> **Extract**
Sleeping outside in 2023.

I spent a bit over 30 nights outside in 2023.

🚲 January 21-22: Ferncliff Forest

Riding to camp

A few of us rode to Ferncliff Forest from Pawling; M– drove and met us there. I was chased by an elderly gun enthusiast through the old Harlem Valley Psychiatric Center campus, more recently used by the cult front organization Olivet University until it was shut down by the state for its many criminal activities. Without further incident we made it to Rhinebeck for excellent Indian food, and then a few miles further to the forest.

Day 1, Day 2

🚲 February 18-19: Housatonic River Valley with Colin

The camping cyclist in the greater New York area learns to expect a stiff climb at the end of the day–valley campsites are few and far between. But there are a handful of them. The Stewart Hollow Brook AT shelter is right on the banks of the Housatonic River, and just a short ride from services in Kent, Connecticut. We had great weather, nice roads, and the company of a few local backpackers and their dogs at the shelter. For Colin, this would be his last time camping before the birth of his son.

> **Available data**
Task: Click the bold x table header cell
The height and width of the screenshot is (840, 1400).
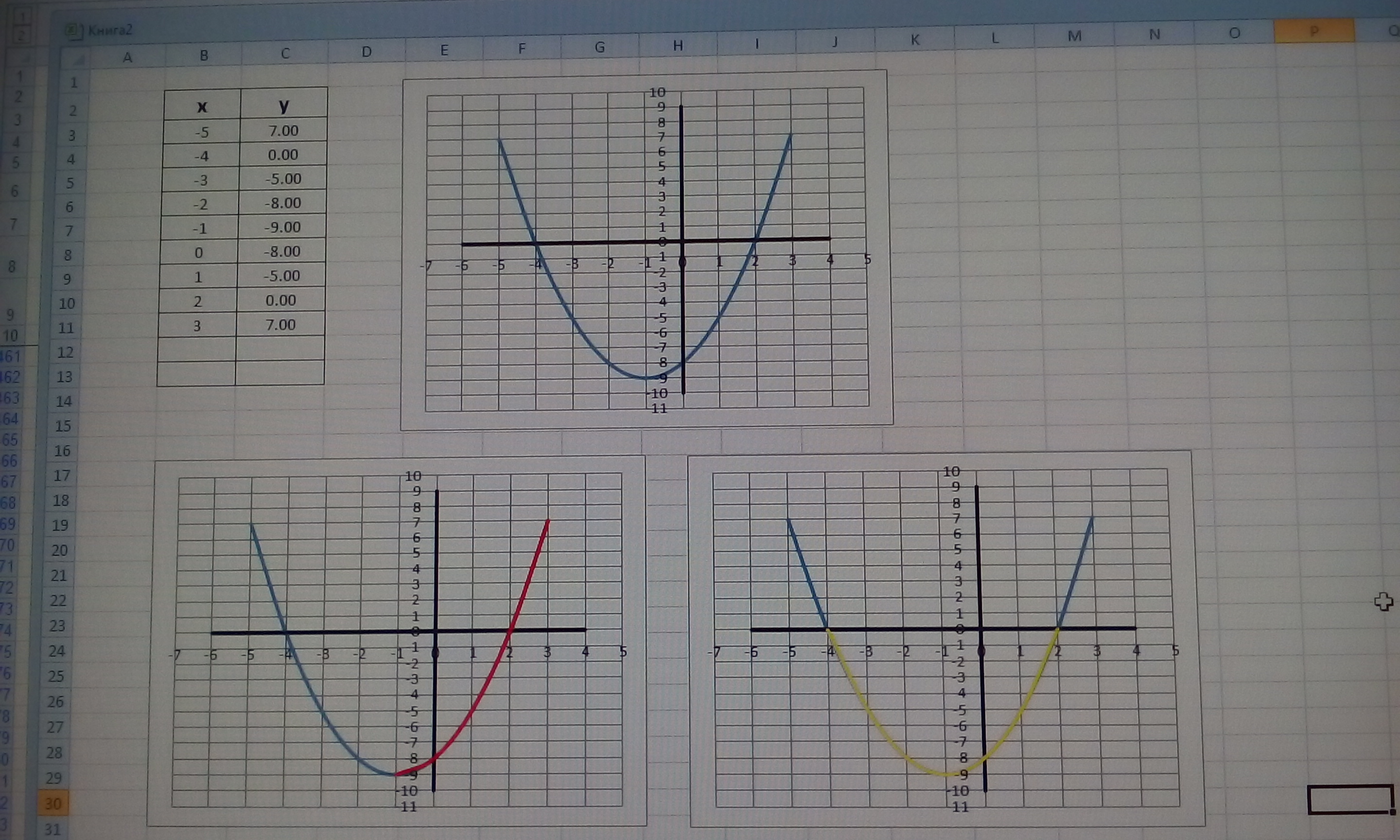Action: pyautogui.click(x=202, y=106)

> **Task requirements**
In the post on sleeping outside in 2023, could you rename "Ferncliff Forest" to "Ferncliff Woods" and give the passage from "Sleeping outside in" up to and including "to the forest." with that change?

> **Answer for this exercise**
Sleeping outside in 2023.

I spent a bit over 30 nights outside in 2023.

🚲 January 21-22: Ferncliff Woods

Riding to camp

A few of us rode to Ferncliff Woods from Pawling; M– drove and met us there. I was chased by an elderly gun enthusiast through the old Harlem Valley Psychiatric Center campus, more recently used by the cult front organization Olivet University until it was shut down by the state for its many criminal activities. Without further incident we made it to Rhinebeck for excellent Indian food, and then a few miles further to the forest.